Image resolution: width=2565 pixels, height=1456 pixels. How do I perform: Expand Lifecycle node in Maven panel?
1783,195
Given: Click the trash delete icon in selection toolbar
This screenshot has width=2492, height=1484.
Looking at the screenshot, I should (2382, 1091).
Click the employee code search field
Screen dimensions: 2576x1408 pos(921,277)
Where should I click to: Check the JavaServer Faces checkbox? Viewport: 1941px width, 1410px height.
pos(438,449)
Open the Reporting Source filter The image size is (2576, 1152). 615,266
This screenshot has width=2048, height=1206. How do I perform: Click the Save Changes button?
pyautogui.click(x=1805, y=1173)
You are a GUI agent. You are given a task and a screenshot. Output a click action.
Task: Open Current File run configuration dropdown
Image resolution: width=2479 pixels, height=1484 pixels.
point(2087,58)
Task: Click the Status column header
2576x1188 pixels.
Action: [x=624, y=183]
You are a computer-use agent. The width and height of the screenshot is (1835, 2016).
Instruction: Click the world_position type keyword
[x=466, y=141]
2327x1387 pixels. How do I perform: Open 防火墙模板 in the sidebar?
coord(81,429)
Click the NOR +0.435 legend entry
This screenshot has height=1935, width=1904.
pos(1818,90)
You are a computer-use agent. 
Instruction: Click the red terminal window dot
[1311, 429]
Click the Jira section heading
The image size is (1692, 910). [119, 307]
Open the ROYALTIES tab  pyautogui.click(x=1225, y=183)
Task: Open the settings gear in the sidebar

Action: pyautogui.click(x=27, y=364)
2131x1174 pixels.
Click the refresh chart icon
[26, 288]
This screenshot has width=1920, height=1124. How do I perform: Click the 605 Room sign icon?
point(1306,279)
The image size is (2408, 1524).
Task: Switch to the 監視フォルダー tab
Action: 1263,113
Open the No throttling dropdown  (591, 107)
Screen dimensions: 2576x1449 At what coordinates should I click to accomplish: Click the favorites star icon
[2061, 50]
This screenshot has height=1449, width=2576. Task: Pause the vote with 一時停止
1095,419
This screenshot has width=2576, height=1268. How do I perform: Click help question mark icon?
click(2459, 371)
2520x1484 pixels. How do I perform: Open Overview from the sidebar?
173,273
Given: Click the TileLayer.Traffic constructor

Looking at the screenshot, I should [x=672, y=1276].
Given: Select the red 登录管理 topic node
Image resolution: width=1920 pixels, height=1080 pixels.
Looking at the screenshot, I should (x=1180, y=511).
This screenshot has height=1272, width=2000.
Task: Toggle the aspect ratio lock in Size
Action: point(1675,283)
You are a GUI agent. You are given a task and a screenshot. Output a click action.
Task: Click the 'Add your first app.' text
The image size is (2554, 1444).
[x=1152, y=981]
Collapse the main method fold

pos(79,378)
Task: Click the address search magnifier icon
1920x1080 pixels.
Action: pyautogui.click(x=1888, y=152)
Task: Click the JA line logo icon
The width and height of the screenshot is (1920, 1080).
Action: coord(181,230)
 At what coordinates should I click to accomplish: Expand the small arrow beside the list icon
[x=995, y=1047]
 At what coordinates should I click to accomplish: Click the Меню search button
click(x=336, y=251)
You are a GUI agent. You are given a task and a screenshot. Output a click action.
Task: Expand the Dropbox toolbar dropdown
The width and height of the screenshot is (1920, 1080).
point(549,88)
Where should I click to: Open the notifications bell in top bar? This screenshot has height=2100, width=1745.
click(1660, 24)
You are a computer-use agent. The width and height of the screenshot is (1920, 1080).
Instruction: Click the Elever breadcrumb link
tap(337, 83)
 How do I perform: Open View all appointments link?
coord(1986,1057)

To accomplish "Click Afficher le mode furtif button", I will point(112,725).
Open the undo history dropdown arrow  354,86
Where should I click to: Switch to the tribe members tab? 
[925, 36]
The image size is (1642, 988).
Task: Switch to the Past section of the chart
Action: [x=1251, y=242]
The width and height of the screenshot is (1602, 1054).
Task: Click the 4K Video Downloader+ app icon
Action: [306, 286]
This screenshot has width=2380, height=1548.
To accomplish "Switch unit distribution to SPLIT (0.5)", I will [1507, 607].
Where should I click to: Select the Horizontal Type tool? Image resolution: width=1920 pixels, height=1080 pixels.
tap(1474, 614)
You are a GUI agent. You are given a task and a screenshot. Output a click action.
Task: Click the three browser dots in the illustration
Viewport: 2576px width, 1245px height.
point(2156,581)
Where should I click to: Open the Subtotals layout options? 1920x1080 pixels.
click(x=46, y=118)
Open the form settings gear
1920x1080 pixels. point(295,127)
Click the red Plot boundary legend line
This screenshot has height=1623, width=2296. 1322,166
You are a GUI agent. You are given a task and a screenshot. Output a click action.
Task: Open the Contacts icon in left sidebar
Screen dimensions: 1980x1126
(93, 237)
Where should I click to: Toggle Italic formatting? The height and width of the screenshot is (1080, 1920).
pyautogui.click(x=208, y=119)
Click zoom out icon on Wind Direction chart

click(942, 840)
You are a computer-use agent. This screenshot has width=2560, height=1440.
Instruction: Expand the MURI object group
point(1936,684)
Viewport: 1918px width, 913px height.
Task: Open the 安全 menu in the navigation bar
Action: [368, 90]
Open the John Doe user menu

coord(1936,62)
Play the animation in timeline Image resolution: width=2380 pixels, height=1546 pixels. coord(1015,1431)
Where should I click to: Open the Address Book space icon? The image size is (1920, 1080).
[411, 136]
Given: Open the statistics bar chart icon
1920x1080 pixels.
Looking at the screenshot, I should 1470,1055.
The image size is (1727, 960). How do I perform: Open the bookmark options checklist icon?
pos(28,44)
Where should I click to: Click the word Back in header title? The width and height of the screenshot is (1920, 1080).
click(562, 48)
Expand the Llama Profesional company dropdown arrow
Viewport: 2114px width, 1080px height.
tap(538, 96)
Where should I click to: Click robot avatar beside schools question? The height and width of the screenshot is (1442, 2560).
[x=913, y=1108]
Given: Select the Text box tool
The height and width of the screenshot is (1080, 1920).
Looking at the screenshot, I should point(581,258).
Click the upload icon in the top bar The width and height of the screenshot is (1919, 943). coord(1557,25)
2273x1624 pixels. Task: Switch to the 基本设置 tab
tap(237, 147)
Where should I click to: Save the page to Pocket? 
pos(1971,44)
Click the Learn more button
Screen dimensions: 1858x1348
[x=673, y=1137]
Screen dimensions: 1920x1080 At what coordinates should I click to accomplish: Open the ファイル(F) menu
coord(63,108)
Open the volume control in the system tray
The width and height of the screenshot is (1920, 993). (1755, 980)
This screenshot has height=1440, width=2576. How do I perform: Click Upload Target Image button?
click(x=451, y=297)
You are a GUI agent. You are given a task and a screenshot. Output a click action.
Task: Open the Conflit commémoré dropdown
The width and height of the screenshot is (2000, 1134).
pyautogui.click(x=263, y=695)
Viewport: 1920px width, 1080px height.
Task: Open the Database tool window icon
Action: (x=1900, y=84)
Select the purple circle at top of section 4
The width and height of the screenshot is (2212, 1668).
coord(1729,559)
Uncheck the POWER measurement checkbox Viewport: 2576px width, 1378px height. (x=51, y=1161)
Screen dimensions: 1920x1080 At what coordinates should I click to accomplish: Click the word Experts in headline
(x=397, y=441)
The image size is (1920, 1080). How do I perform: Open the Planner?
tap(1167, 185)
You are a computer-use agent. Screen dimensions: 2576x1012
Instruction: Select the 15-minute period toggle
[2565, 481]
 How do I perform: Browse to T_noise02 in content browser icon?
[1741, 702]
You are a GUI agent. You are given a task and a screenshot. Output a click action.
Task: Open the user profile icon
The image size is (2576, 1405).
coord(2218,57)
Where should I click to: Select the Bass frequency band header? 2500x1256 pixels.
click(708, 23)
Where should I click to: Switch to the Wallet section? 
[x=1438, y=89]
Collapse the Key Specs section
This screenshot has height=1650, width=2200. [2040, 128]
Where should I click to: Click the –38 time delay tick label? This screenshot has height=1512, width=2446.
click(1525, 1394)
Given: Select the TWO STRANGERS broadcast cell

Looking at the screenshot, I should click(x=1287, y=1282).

________________________________________

ABOUT THIS EXERCISE: The answer must be the line containing "How do I perform: Browse" and every line after it to the end of the data, exactly as written.

ANSWER FOR THE TASK:
 How do I perform: Browse to T_noise02 in content browser icon?
[1741, 702]
You are a GUI agent. You are given a task and a screenshot. Output a click action.
Task: Open the user profile icon
The image size is (2576, 1405).
coord(2218,57)
Where should I click to: Select the Bass frequency band header? 2500x1256 pixels.
click(708, 23)
Where should I click to: Switch to the Wallet section? 
[x=1438, y=89]
Collapse the Key Specs section
This screenshot has height=1650, width=2200. [2040, 128]
Where should I click to: Click the –38 time delay tick label? This screenshot has height=1512, width=2446.
click(1525, 1394)
Given: Select the TWO STRANGERS broadcast cell

Looking at the screenshot, I should click(x=1287, y=1282).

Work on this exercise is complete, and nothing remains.